## TUGAS YANG DIMINTA
1) Dalam teks tentang kebijakan berbau islamofobia, dengan berapa kriteria Menteri Koordinator Bidang Polhukam mendefinisikan radikalisme?
2) Sambung teks tentang kebijakan berbau islamofobia, dimulai sesudah kalimat terakhir yang ditampilkan.

Kebijakan berbau islamofobia pun sudah dibuat oleh kementerian agama. Sebut saja sertifikasi penceramah, majlis ta’lim harus terdaftar, hingga revisi buku ajar agama. Hal ini pun didukung oleh bapak wakil presiden, dimana beliau menguatkan bahwa pendataan majelis ta’lim adalah untuk mencegah radikalisme. Bahkan, wapres terus mewacanakan agar polisi dan pemerintah melakukan pengawasan terhadap masjid. Memperingatkan masjid yang diduga dakwahnya mengandung ujaran kebencian. Yang lebih parah lagi, PAUD pun dianggap sudah terpapar radikalisme.
Menteri Koordinator Bidang Politik Hukum dan HAM (Polhukam) pun turut bicara. Mendefinisikan radikalisme dengan tiga kriteria. Bahkan sempat melontarkan pernyataan bahwa masak anak SD kelas 5 tidak mau jalan dengan lawan jenis, dan menyebut ini adalah gejala radikalisme. Bahkan sebelum beliau menjadi menteri sempat hampir menamatkan karier seorang calon akmil, Enzo Allie hanya karena ia berfoto memegang bendara tauhid.

## DATA YANG DISEDIAKAN
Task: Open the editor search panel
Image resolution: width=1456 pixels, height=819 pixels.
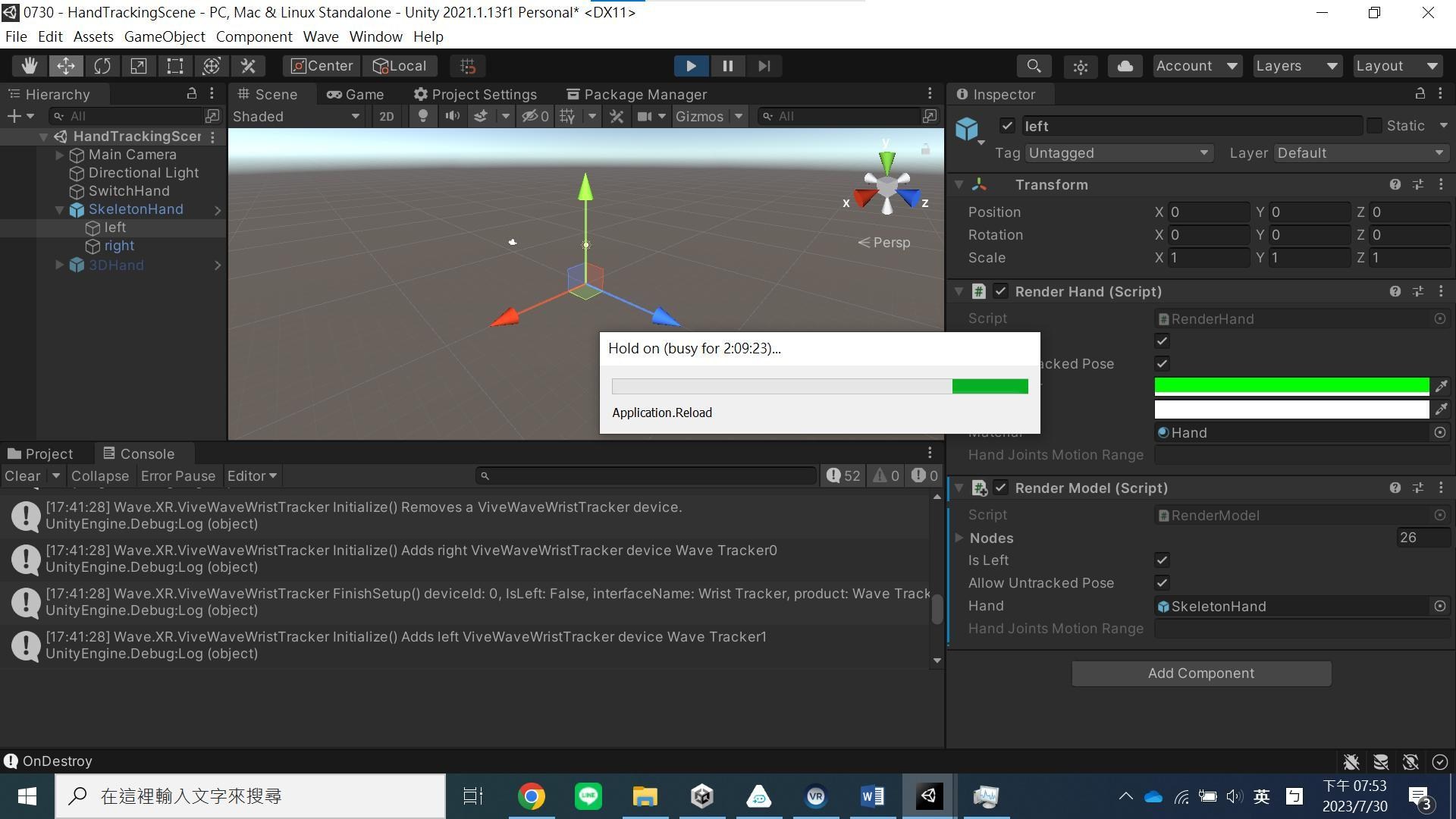Action: click(x=1034, y=66)
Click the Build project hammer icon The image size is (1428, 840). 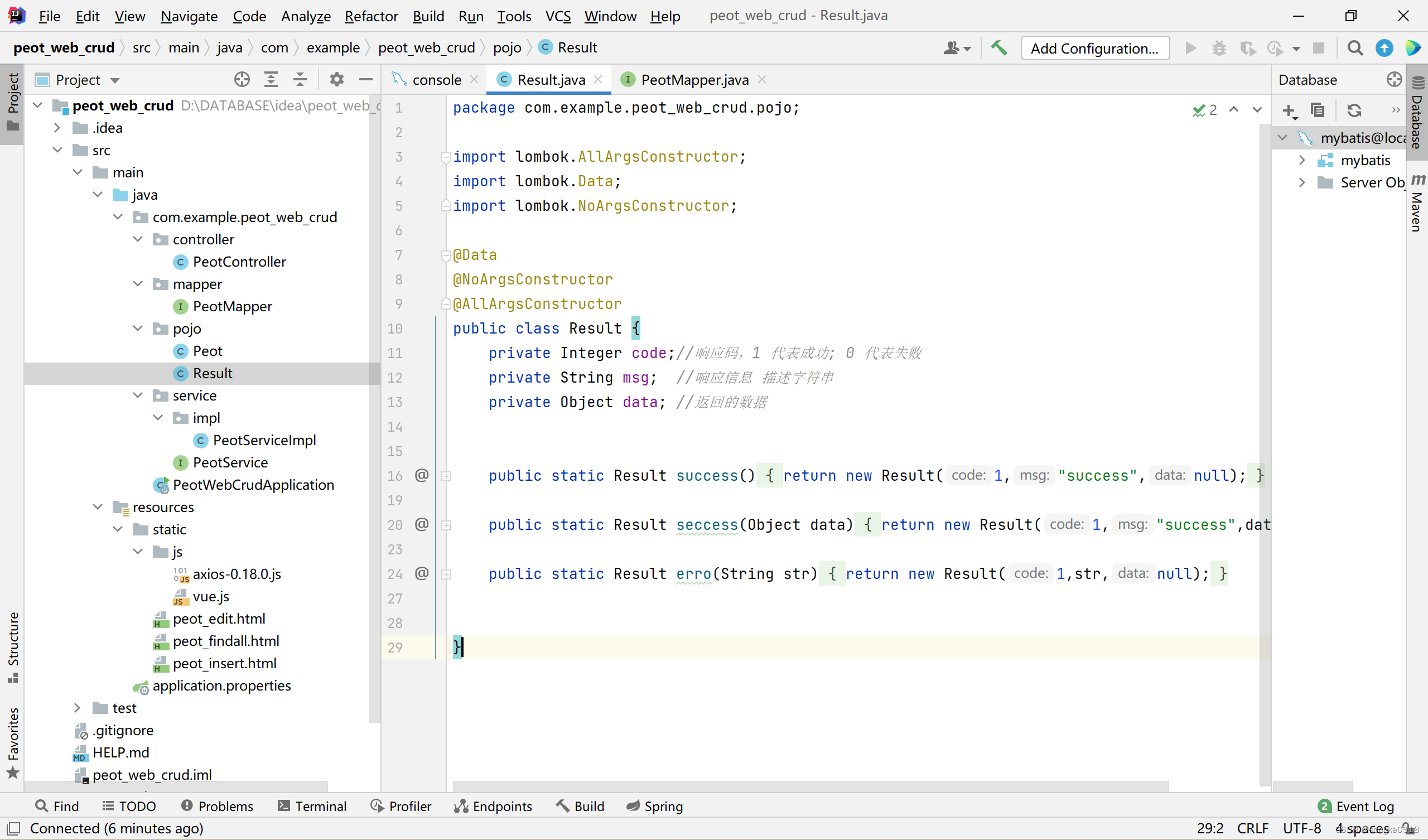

## HASIL JAWABAN
1) Tiga kriteria.

2)
Belum lagi perlakuan pemerintah terhadap pendakwah Islam. Mulai dari persekusi, dikriminalisasi hingga dihukum penjara. Sebut saja Ustadz Abdul Somad yang diboikot hingga dipersekusi saat akan ceramah. Gus Nur yang baru saja divonis 18 bulan penjara. Habib Rizieq Shihab yang sampai sekarang belum bisa kembali ke negeri asalnya. Ustadz Alfian Tandjung yang masih menghabiskan dua tahun penjara di usia rentanya. Berikut banyak ulama-ulama lain yang memang dipermasalahkan atas ceramah yang disampaikannya.